Os satélites do Instituto Nacional de Pesquisas Especiais (Inpe) mostram que, em toda a última década, 2020 é o ano em que mais houve incêndios no Brasil. O número de focos na Amazônia foi o dobro do registrado em 2013. No Pantanal, houve 14 vezes mais incêndios do que em 2018. As chamas arrasaram neste ano mais de 25% da superfície pantaneira.
A bióloga brasileira Erika Berenguer, que é pesquisadora das Universidades de Oxford e Lancaster, ambas na Inglaterra, e estuda os efeitos do fogo na Amazônia, vê semelhanças entre os incêndios recordes e a pandemia do novo coronavírus:
— Chegamos a ter no Brasil, num único dia, mil mortes pelo coronavírus e mil focos de incêndio na Amazônia, mas a manchete dos jornais foi qualquer outra coisa, como alguma declaração polêmica do governo. Parece que as pessoas ficaram anestesiadas e começaram a normalizar mortes e incêndios que poderiam ter sido evitados. Isso é muito ruim porque, quando a opinião pública não faz pressão, abrem-se as portas para que esses problemas, que já são péssimos hoje, fiquem ainda piores no futuro.

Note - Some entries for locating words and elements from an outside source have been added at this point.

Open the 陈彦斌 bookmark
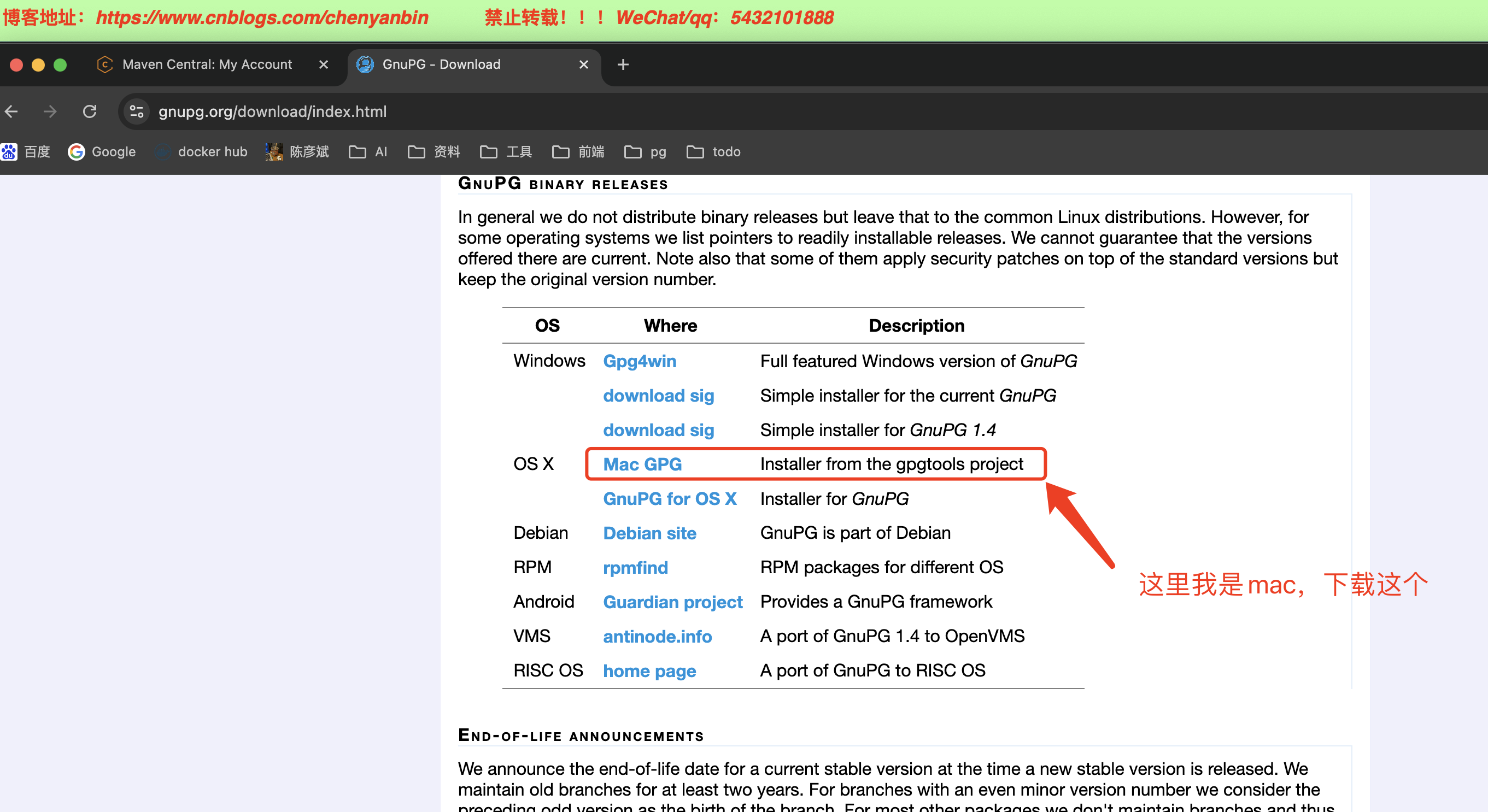Image resolution: width=1488 pixels, height=812 pixels. [x=297, y=152]
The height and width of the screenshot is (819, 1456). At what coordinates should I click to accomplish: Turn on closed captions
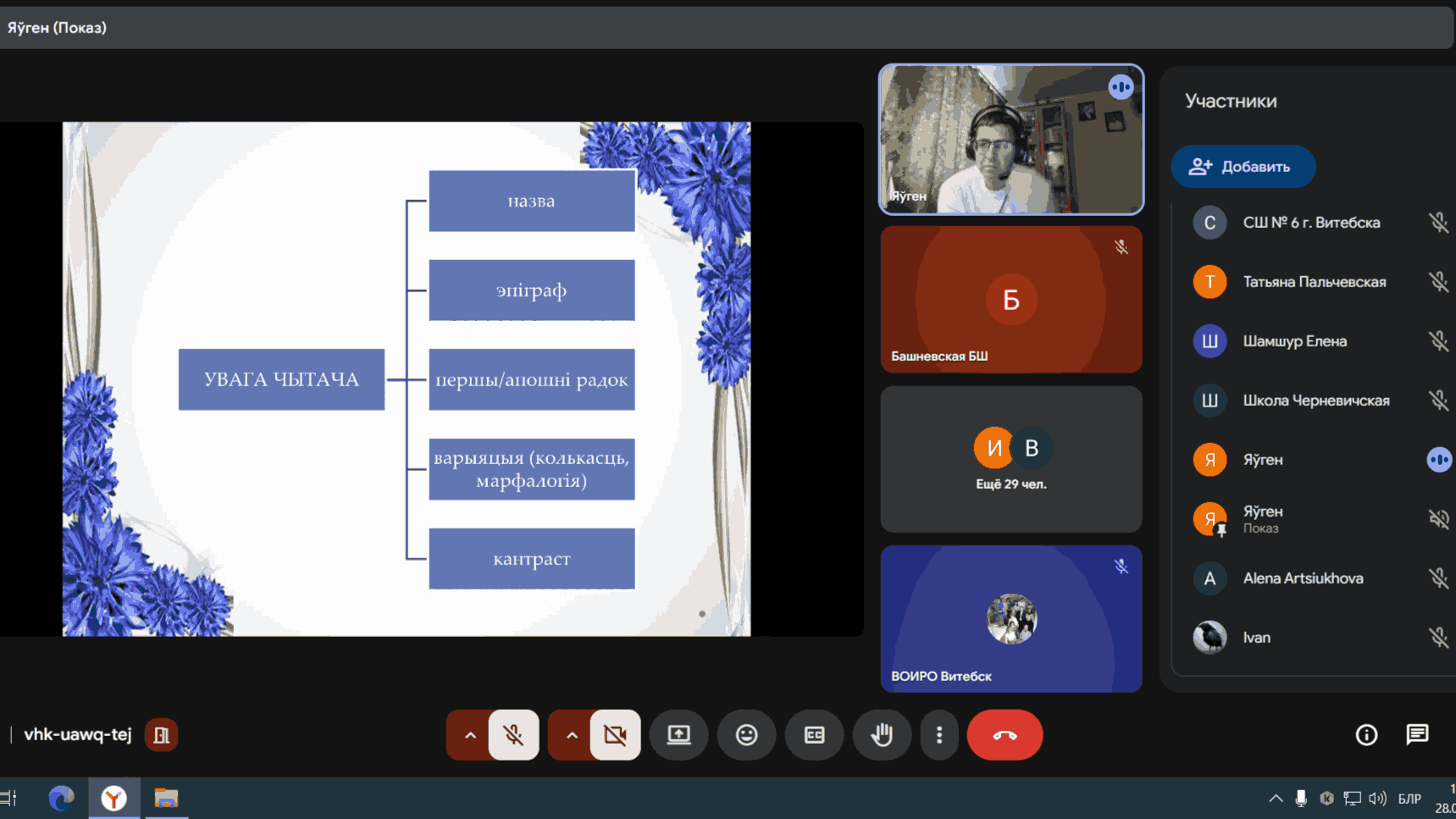coord(814,734)
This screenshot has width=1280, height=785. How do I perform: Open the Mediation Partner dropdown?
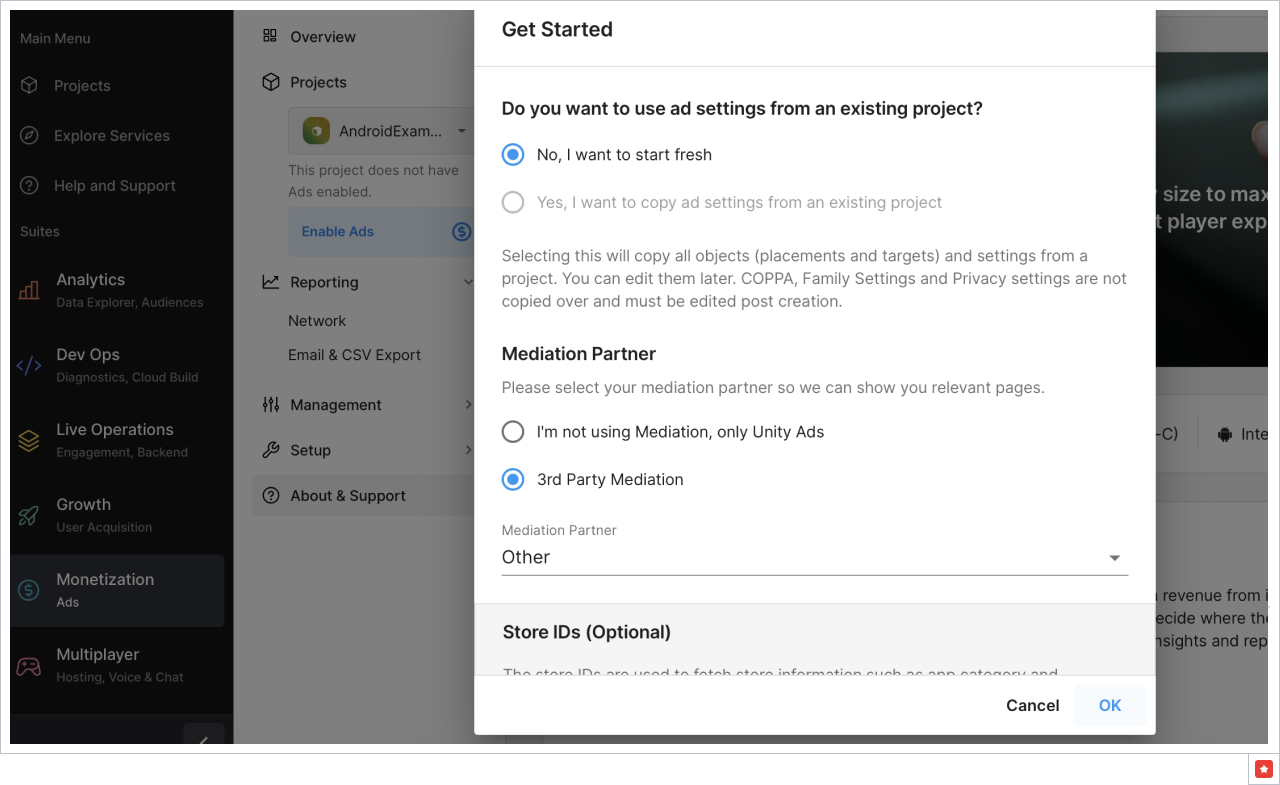tap(814, 558)
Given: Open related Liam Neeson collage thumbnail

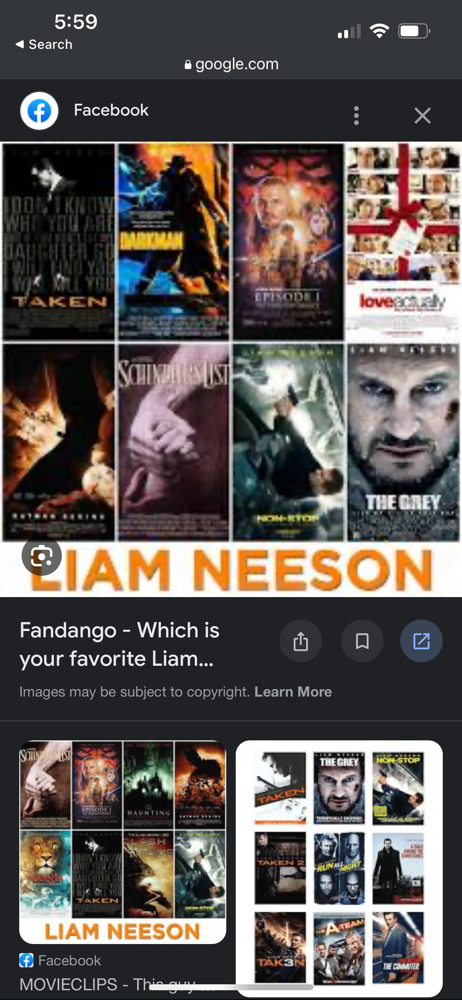Looking at the screenshot, I should point(123,842).
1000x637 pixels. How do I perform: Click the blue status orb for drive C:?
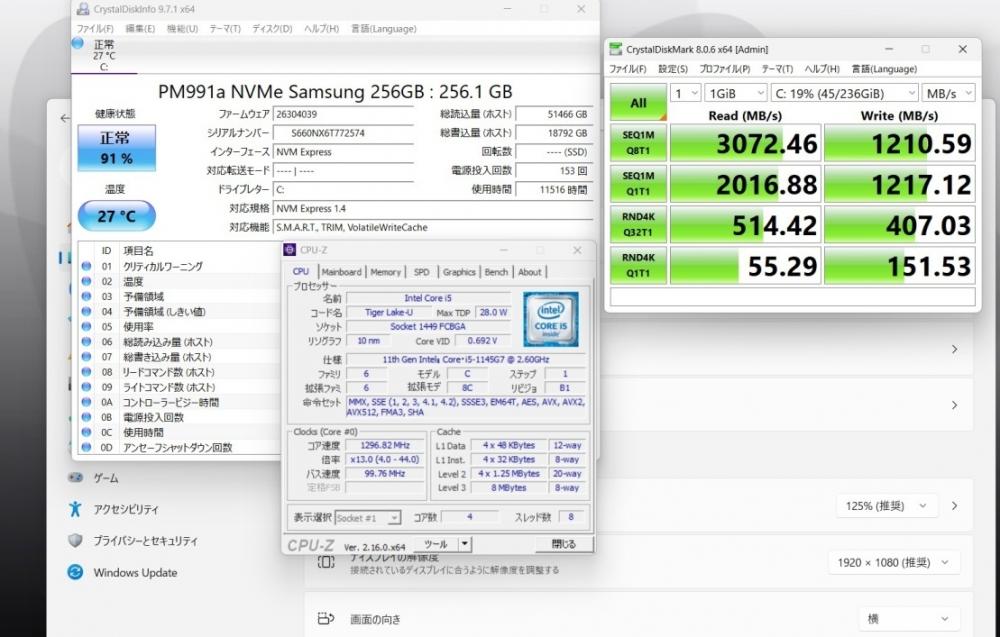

De acordo com a senadora Eliziane Gama (Cidadania-MA), o risco da banalização e da apatia fica maior quando o próprio poder público não encara os incêndios nos ecossistemas brasileiros como tragédias. Ela cita o discurso que o presidente Jair Bolsonaro proferiu em setembro na Organização das Nações Unidas (ONU).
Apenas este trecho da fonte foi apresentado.